Closed SvenLieber closed 1 year ago
Yes, it is confusing. I probably should have picked another example language, but I was born in West-Flanders ;-)
The languages get validated against the IANA language registry and that's also confusing:
[
{
"Type": "language",
"Subtag": "vls",
"Description": [
"Vlaams"
],
"Added": "2009-07-29"
},
{
"Type": "language",
"Subtag": "nl",
"Description": [
"Dutch",
"Flemish"
],
"Added": "2005-10-16",
"Suppress-Script": "Latn"
},
]
It's rather weird that vls is Vlaams, but nl is Flemish.
I'm also not sure if IANA vls is actually West-Flemish or what linguists would call Flemish (with sub languages West-Flemish, East-Flemish, French-Flemish and Zeelandic Flemish).
Anyway, it might be a good idea to change the label of vls in the demo to Vlaams, that way it's consistent with the official IANA declaration and it is what you would get if you imported a rdf language string such as "Toekter"@vls. But still confusing. So, maybe it would actually be best to update those dialogs (adding labels and notes) to show not just the Language label but also the code. We normally don't show identifiers but in this case the identifiers are pretty well known strings so it shouldn't be a problem.

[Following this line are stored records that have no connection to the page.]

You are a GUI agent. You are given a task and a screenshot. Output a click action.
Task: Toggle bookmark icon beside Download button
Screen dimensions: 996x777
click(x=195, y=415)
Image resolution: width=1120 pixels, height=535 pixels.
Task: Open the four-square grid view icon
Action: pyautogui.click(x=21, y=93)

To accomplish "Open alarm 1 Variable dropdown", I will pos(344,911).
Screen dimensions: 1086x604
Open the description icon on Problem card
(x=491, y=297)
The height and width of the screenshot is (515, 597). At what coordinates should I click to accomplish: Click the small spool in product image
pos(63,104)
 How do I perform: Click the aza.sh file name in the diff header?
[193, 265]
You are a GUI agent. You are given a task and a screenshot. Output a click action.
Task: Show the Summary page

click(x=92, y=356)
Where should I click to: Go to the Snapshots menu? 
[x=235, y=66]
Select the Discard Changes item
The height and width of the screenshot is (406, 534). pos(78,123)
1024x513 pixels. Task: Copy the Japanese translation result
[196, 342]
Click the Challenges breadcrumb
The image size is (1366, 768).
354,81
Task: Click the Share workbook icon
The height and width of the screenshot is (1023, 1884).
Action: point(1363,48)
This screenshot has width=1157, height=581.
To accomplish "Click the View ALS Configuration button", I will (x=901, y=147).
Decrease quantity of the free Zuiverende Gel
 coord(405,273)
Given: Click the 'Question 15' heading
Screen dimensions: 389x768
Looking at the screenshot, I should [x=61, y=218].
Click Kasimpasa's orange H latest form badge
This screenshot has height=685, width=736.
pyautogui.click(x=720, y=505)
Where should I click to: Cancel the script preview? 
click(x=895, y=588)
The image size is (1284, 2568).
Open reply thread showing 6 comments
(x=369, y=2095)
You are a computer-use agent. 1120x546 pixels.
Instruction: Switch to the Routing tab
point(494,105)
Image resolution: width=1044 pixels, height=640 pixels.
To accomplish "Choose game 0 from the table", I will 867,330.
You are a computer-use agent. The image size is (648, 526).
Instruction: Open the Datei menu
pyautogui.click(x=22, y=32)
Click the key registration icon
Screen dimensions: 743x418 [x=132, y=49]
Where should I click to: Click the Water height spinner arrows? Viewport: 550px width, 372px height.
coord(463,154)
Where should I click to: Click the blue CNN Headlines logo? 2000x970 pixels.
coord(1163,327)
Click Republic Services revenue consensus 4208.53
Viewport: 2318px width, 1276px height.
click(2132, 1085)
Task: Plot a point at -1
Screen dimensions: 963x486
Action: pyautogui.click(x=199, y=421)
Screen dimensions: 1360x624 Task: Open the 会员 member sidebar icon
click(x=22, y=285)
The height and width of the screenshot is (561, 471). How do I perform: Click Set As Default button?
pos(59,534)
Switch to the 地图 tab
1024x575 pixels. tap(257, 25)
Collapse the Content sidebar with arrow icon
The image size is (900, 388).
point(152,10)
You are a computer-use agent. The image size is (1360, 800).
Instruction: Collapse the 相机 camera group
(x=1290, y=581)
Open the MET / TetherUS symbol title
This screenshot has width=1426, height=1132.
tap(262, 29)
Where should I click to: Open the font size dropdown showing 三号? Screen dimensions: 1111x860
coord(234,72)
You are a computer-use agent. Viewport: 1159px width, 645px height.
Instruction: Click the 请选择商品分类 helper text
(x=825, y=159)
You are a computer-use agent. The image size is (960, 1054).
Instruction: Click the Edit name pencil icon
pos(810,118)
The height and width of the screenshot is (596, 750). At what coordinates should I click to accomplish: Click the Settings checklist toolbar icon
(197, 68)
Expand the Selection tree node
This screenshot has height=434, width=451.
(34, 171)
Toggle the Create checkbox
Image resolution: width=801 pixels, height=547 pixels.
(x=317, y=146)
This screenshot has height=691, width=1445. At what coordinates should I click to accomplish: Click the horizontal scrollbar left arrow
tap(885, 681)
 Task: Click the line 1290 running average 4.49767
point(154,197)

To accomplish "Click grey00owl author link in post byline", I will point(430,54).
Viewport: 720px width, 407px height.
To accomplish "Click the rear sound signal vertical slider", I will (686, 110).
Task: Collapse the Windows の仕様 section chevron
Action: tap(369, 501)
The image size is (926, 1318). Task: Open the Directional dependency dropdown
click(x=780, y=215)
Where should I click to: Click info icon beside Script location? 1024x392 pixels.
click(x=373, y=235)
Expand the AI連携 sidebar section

A tiny detail I noticed while testing the demo for https://github.com/openjournals/joss-reviews/issues/5040
Description
In the following dialog a user might get confused when being offered Flemish twice.
After saving in the UI (and also in a SKOS RDF export), one of the two different Flemish labels has the language code
vls
which is used for West Flemish (according to Wikipedia), but this was not clear from the UI in the dialog.However, this is probably negligible as displayed languages can be changed from the UI (in which also new languages can be added) and this is just a demo environment with some prefilled languages.